Bei den Verbleiben in Ausbildungsformen, die ebenfalls zu einem vollqualifizierenden (Berufs-)Abschluss führen, zeigen sich hingegen kaum Veränderungen gegenüber 2018: Von den Bewerberinnen und Bewerbern ohne Migrationshintergrund befanden sich jeweils 5% in einer außerbetrieblichen oder vollzeitschulischen Berufsausbildung nach BBiG bzw. HwO oder in einer Ausbildung im Schulberufssystem185 bzw. einer sonstigen Berufsausbildung außerhalb von BBiG/HwO. Weitere 4% studierten an einer Universität, (Fach-)Hochschule oder Berufsakademie Tabelle A8.1.1-2. Von den Bewerberinnen und Bewerbern mit sonstigem Migrationshintergrund absolvierten jeweils 4% eine außerbetriebliche Ausbildung nach BBiG bzw. HwO oder eine Ausbildung im Schulberufssystem und 3% studierten. Bei den Geflüchteten lagen die entsprechenden Anteil bei 5% (außerbetriebliche Ausbildung), 4% (Ausbildung im Schulberufssystem) und 1% (Studium).

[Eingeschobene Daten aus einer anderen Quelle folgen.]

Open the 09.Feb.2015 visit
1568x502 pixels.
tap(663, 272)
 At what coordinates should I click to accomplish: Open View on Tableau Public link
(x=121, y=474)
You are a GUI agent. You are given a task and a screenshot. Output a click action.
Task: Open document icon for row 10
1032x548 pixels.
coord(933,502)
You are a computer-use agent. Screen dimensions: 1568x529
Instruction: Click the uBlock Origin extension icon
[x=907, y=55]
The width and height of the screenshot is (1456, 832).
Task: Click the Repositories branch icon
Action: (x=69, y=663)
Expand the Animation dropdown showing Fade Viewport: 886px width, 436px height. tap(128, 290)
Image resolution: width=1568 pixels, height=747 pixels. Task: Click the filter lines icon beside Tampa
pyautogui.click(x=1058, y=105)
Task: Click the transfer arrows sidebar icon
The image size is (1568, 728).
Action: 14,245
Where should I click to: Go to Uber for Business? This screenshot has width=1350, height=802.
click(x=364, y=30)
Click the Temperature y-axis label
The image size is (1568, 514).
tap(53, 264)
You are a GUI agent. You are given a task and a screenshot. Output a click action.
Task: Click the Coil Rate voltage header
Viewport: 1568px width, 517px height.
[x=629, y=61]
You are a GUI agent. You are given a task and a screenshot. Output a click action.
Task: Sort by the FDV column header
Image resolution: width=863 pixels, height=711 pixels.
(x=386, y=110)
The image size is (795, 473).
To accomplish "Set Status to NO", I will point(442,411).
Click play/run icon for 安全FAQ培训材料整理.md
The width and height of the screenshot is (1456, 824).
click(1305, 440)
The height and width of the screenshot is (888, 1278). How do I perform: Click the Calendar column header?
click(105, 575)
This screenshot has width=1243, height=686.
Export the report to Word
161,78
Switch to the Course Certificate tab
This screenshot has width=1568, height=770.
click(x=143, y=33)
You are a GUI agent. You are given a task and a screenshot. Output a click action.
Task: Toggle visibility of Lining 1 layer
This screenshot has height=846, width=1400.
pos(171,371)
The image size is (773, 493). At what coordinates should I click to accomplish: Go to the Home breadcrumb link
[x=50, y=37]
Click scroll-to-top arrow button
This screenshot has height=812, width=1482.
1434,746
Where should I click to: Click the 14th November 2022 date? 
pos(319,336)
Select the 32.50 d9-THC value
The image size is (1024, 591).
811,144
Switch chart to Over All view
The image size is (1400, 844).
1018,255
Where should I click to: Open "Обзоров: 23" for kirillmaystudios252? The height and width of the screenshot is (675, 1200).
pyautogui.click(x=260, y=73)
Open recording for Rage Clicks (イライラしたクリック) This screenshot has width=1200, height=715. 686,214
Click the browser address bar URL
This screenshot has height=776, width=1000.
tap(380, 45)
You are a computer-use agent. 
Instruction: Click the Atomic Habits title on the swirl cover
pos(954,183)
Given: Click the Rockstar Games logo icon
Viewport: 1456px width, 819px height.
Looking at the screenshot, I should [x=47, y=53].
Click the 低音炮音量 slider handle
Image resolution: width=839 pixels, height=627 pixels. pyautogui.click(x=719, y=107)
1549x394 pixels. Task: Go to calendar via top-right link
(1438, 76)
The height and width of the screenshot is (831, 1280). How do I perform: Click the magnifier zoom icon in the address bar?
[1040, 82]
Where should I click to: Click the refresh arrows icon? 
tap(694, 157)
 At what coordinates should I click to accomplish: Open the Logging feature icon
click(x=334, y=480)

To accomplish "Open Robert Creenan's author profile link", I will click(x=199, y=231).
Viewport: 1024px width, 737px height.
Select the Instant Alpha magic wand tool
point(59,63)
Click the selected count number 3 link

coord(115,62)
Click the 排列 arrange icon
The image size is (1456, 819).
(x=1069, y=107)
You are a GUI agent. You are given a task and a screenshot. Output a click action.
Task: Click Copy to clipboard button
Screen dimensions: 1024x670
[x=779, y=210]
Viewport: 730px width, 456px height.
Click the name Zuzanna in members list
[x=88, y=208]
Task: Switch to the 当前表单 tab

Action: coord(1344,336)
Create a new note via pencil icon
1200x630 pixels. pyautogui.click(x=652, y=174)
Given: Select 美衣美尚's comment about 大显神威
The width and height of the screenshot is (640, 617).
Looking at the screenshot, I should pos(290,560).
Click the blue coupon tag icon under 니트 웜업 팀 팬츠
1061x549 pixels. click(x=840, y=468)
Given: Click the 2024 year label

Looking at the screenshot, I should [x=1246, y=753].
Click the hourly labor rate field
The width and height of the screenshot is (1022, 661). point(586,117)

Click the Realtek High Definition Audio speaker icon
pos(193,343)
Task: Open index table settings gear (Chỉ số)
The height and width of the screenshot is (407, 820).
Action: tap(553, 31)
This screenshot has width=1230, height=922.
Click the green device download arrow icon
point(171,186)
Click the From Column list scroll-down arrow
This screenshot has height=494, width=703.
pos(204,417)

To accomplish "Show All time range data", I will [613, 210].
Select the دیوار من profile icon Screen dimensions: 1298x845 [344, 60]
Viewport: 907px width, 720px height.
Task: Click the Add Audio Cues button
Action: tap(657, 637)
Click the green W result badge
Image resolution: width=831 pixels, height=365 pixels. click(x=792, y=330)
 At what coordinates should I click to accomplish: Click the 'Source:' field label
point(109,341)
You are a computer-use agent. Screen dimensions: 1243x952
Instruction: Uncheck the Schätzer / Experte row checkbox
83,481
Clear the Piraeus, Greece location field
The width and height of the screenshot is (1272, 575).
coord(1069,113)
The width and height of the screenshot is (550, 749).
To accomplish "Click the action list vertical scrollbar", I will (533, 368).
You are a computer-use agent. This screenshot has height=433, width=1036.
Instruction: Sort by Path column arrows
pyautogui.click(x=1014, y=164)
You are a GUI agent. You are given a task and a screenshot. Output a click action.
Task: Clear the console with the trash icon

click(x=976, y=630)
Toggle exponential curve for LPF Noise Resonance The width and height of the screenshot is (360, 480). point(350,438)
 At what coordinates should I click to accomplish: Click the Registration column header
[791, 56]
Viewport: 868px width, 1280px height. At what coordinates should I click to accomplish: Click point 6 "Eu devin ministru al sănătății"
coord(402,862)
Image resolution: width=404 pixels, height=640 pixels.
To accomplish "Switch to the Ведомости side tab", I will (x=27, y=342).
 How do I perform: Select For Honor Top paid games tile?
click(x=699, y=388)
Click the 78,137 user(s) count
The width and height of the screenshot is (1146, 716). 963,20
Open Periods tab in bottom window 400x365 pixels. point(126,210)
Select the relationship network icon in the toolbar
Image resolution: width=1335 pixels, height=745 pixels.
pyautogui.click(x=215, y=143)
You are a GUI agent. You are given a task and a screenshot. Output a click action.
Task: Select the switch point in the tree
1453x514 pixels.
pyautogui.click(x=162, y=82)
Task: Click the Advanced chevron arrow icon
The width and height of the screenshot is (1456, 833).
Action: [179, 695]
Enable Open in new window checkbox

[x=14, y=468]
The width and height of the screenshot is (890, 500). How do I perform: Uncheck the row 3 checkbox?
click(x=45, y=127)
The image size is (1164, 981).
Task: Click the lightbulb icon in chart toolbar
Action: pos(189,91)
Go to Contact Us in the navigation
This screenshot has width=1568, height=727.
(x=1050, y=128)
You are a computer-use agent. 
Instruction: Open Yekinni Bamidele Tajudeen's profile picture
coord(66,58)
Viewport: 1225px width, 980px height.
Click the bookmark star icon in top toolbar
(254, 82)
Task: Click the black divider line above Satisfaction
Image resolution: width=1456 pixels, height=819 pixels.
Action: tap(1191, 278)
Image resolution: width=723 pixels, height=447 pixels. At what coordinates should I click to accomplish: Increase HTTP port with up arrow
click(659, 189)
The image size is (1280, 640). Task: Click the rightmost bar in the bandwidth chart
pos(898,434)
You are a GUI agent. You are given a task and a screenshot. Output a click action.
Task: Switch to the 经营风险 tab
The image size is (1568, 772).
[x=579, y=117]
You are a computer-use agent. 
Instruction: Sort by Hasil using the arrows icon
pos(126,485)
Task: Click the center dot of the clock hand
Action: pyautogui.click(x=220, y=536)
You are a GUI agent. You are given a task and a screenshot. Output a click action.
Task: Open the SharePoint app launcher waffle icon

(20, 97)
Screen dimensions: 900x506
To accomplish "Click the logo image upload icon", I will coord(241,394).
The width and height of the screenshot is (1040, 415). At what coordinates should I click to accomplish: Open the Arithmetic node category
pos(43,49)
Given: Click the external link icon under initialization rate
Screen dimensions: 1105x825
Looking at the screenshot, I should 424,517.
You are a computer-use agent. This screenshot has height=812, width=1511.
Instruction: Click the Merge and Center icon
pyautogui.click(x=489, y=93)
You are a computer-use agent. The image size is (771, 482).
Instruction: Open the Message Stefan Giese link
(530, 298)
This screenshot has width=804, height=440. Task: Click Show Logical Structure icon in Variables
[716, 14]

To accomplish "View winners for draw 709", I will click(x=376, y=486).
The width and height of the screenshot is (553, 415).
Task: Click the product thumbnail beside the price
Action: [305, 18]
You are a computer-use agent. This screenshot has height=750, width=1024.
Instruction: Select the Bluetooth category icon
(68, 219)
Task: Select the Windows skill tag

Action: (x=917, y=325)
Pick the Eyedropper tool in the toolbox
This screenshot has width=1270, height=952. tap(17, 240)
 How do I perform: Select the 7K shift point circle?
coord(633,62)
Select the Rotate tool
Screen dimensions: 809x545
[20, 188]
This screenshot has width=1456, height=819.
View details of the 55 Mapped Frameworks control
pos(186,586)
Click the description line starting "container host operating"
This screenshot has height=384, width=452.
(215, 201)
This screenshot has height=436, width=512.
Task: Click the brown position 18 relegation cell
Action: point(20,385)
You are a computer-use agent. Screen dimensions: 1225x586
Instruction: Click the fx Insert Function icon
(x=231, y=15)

Auch bei den nicht vollqualifizierenden Verbleiben zeigen sich kaum Veränderungen zu 2018. Auffallend ist jedoch, dass 2020 mehr Personen arbeitslos waren als 2018. Bei Personen ohne Migrationshintergrund traf dies auf 9% (2018: 7%), bei Bewerberinnen und Bewerbern mit sonstigem Migrationshintergrund auf 16% (2018: 12%) und bei Geflüchteten auf 14% (2018: 9%) zu. Bei den Geflüchteten zeigt sich außerdem, dass 2020 lediglich 1% eine Einstiegsqualifizierung (EQ) absolvierte, während es 2018 noch 4% waren. Dieser Rückgang könnte sich negativ auf den Zugang zu betrieblicher Ausbildung auswirken, denn die EQ erhöht maßgeblich die Zugangschancen von Geflüchteten auf eine betriebliche Ausbildungsstelle (vgl. Eberhard/Schuß 2021).

Tabelle A8.1.1-2: Verbleib der Bewerber/-innen nach Migrations- und Fluchthintergrund des Berichtsjahrs 2018 und 2020 zum Befragungszeitpunkt (in %)

  • 182

    Zwar wird seit 2012 der Migrationsstatus der gemeldeten Bewerber/-innen im Rahmen der Ausbildungsvermittlung erhoben, aufgrund von Erfassungsproblemen der BA wurde dieser aber bisher noch nicht im Rahmen der Ausbildungsmarktstatistik ausgewiesen.

  • 183

    Der Anteil der Geflüchteten fällt im Rahmen der BA/BIBB-Bewerberbefragung 2020 mit 6% um einen Prozentpunkt geringer aus als der Anteil, der von der Ausbildungsmarktberichterstattung ausgewiesen wird (Kapitel A12.2.2). Dies ist darauf zurückzuführen, dass im Rahmen der BA/BIBB-Bewerberbefragung Personen aus Bedarfsgemeinschaften nicht befragt werden dürfen, diese jedoch Teil der Ausbildungsmarktberichterstattung sind.

  • 184

    Die Angaben zu den Bewerberinnen und Bewerbern 2018, die in diesem Kapitel nicht in den Tabellen aufgeführt sind, sind im BIBB-Datenreport 2019, Kapitel A8.1 dargestellt.

  • 185

    Hierunter wird die Berufsausbildung außerhalb von BBiG/HwO, d. h. nach sonstigen bundes- oder landesrechtlichen Regelungen, verstanden.